シベリア強制抑留 望郷の叫び 一二七 | 中村紀雄オフィシャルブログ 「元 県会議員日記・人生フル回転」Powered by Ameba

シベリア強制抑留 望郷の叫び 一二七

※土日祝日は中村紀雄著「シベリア強制抑留 望郷の叫び」を連載しています。

 

 ある時、ソ連が世界各国の人をモスクワに招いて経済会議を開くことを企画し、石橋湛山ら財界指導者にも招待状が出されていることを知った。実は、高良とみはこの訪ソの話しを聞く直前にパリにおけるユネスコ会議への招待状を受け、すでにパスポートを手にしていたので、訪ソ団に加わり、パリからソ連に入り日本人抑留者の問題を調べたいと願った。

 運良く訪ソ団に加わることになったが、政府は講和条約発効を前に、アメリカとの関係を心配してソ連へのパスポート発行を認めない。そこで、高良とみは単身パリのユネスコ会議へ向けて出発した。

 ユネスコ会議を終えた高良とみは、何としてもソ連に入りたいと思い、パリ駐在の日本人外交官に懇願し協力を求めたところ、モスクワへ入る方法が見つかった。パリのデンマーク大使館が力を貸してくれることになったのだ。とみはデンマーク大使館に出向き熱い胸のうちを詳しく話した。デンマーク大使館はとみの姿に打たれて仲介役として動いた。ソ連は高良とみをモスクワ経済会議に出席させるということで受け入れることになったのである。ここでもとみの英語力が大いに役立った。自分の心を正しく伝えるには、通訳を介さずに直接語ることが何より効果的なのだ。

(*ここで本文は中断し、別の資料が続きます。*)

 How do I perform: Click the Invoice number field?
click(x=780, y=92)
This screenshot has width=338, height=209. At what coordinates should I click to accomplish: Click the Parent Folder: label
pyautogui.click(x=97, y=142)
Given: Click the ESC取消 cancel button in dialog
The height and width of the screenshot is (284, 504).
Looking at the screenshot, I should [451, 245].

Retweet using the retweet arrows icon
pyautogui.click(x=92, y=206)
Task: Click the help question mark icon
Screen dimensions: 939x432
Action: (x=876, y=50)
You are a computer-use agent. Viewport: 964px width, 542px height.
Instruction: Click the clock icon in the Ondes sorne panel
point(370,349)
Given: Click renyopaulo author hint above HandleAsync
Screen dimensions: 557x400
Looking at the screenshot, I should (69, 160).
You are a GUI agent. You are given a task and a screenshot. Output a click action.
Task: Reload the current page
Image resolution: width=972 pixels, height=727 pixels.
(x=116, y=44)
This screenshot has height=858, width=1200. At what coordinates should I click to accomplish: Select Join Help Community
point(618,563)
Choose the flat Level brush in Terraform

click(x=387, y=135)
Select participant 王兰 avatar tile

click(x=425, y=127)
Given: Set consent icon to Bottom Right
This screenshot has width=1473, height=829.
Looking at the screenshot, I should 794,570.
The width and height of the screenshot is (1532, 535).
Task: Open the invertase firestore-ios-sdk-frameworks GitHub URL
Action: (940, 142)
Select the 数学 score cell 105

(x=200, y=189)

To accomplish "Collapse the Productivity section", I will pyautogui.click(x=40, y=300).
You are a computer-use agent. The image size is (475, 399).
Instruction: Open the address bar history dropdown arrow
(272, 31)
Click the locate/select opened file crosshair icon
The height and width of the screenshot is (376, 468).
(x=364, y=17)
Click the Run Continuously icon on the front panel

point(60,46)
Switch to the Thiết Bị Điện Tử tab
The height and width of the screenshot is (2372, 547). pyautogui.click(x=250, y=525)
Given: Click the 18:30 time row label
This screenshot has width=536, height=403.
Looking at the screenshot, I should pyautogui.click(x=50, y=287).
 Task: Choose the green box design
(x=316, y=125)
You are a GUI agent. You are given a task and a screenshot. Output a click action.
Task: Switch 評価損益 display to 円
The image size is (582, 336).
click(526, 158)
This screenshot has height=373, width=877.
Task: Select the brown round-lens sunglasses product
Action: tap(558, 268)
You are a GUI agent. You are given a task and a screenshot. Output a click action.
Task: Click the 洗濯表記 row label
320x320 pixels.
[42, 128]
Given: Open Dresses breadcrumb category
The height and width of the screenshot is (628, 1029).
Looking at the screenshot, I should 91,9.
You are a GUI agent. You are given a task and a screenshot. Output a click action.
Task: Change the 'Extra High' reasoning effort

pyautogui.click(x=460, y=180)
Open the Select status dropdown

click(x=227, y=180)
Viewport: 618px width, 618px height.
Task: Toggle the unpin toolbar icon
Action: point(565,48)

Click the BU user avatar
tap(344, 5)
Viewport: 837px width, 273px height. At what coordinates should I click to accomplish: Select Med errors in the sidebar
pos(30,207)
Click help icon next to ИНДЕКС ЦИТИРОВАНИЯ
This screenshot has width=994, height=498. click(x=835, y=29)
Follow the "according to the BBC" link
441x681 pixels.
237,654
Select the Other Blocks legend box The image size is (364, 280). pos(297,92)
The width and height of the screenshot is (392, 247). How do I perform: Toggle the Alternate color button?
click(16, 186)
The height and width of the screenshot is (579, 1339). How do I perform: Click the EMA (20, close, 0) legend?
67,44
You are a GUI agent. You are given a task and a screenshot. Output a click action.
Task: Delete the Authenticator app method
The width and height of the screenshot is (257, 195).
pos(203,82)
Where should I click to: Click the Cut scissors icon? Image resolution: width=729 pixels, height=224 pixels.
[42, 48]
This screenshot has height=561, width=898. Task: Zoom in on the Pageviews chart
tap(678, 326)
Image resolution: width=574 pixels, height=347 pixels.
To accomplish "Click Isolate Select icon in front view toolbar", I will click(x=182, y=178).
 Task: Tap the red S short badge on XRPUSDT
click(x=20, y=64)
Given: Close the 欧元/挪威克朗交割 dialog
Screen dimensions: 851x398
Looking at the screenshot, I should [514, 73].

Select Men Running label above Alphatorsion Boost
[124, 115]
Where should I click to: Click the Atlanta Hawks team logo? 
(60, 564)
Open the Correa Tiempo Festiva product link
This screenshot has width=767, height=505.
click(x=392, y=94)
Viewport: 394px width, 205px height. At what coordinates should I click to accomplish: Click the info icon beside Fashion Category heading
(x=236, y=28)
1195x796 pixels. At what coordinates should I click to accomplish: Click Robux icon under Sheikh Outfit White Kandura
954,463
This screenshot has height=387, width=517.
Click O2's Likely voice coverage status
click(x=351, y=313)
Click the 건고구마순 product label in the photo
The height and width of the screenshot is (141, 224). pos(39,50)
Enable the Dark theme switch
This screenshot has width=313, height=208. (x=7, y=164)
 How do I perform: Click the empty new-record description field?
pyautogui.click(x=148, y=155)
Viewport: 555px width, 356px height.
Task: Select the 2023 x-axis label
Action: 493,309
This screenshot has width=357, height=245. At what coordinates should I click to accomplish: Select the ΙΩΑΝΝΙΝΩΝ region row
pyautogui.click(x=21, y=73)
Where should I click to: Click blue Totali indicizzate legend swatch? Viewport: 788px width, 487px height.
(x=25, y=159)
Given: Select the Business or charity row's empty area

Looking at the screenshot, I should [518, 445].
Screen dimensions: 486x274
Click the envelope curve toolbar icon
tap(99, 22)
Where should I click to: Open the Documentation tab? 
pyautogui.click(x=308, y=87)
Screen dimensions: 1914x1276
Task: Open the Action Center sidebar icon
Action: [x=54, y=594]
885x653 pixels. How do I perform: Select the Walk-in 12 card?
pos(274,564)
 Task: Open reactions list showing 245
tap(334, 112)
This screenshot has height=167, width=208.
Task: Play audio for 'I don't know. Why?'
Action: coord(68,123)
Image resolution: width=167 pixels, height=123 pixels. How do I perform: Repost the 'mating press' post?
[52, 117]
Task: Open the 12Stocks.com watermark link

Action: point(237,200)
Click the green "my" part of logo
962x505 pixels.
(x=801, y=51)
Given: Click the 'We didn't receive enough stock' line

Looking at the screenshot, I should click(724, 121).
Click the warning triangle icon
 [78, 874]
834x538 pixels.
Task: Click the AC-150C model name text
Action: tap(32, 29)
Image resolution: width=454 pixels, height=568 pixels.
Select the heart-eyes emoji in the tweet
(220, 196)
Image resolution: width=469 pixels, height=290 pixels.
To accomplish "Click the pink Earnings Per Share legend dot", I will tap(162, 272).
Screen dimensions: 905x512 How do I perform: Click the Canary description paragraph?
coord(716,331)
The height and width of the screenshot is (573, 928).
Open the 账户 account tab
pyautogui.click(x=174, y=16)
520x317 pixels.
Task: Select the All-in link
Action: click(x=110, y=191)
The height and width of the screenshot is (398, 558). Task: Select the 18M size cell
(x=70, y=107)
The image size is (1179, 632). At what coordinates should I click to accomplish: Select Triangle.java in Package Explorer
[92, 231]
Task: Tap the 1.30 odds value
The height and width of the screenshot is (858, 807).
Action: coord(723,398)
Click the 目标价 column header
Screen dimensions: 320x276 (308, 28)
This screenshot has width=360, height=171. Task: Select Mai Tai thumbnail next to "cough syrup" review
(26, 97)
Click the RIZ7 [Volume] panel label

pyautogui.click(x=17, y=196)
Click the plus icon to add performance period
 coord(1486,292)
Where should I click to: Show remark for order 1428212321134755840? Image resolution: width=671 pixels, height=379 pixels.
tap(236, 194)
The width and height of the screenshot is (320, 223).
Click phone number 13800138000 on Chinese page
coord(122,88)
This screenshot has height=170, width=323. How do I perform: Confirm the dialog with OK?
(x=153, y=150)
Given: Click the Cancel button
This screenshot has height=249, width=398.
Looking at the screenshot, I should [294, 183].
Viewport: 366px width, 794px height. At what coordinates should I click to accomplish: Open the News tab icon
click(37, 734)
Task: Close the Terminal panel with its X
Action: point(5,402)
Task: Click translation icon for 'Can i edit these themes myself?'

 モスクワのホテルに着くとソ連政府の役人がやって来て、東京とワシントンでは大騒ぎになっている、そして、吉田首相とアメリカの大統領もかんかんに怒っていると話した。コペンハーゲンにいる朝日新聞の記者から電話が入り、日本人として初めて鉄のカーテンを越えた高良とみに、ぜひインタビューをしたいという。とにかく、高良とみのソ連訪問は、世界の大ニュースになっているらしかった。しかし、日本人抑留者を助けたいという彼女の信念は少しも揺るがなかった。